On top of all this, and maybe because of all this, I have realized I don’t have the stamina to be the groovy, laid-back, traveling, one-foot-on-two-different-continents-surrounded-by-an-ocean type of mom, wife and woman I thought I wanted to be. It was a good experiment, but it’s just not me.
In time, I may forget how grueling and complicated the preparations for this trip were, and fantasize about doing it again. Like forgetting how grueling labor is as the years separate you from it. But, by then, the kids will likely put a stop to any conversation about returning to PR. As they grow and settle in and have lives of their own they likely won’t want to pause their worlds for months on end to spend time elsewhere.

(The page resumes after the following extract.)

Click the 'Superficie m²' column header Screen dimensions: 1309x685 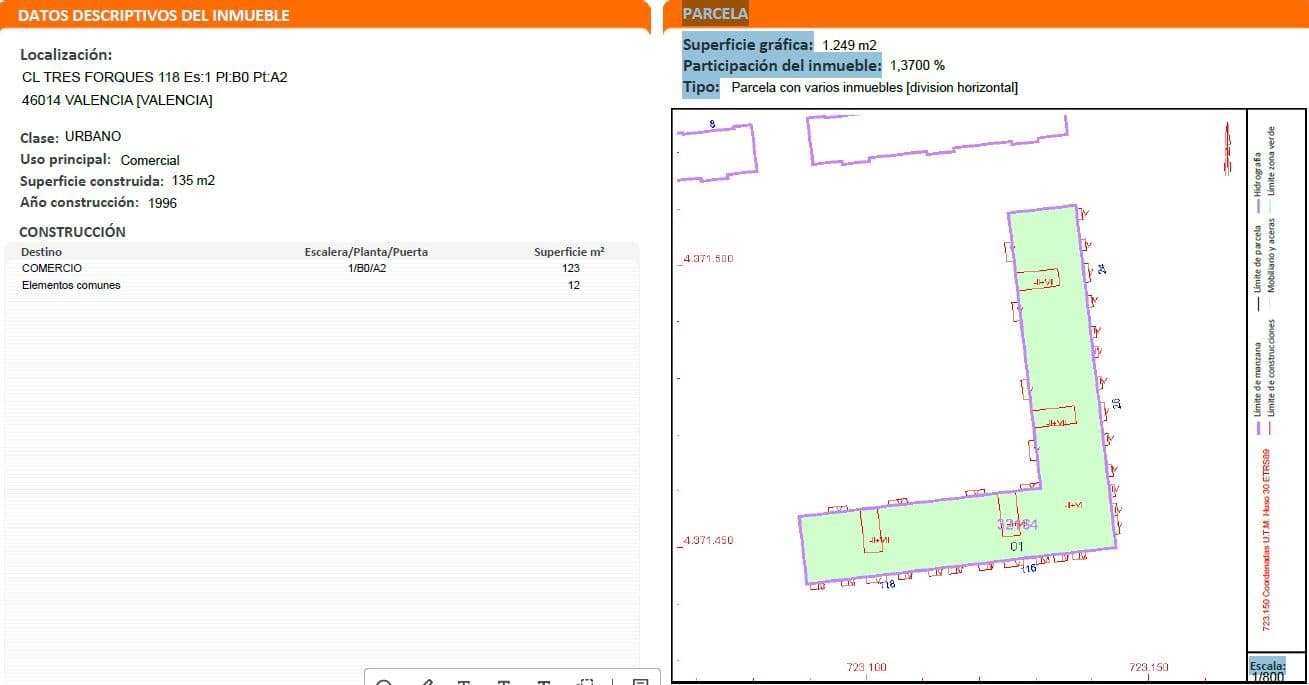tap(569, 252)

We took our chance when we had it, and I’m so grateful we did. It was wonderful and humbling to be so far from home. I loved being away from everything we knew and being able to really depend on and focus on each other. It set us up for quarantining together perfectly and deepened our connection as a family. I loved stepping out of all our old habits and holding a mirror up to myself – it’s much harder to do that when you are still immersed in your same-ness. The regular life and patterns and coping mechanisms you’ve developed are much harder to step back from and recognize when they’re all you know and right in your face. Like not being able to see the forest for the trees, sometimes it takes zooming out to notice the parts of your life you can’t see because the norms are too close to see past. I am grateful for the opportunity we had, and even more grateful that we gave the nay-sayers the finger and DID IT anyway! Together.
I venture to guess that considering the unstable state of the world, our next adventures will be closer to home, but the wisdom gained in PR remains. For now, it’s facemasks and marches – there is work to be done at home.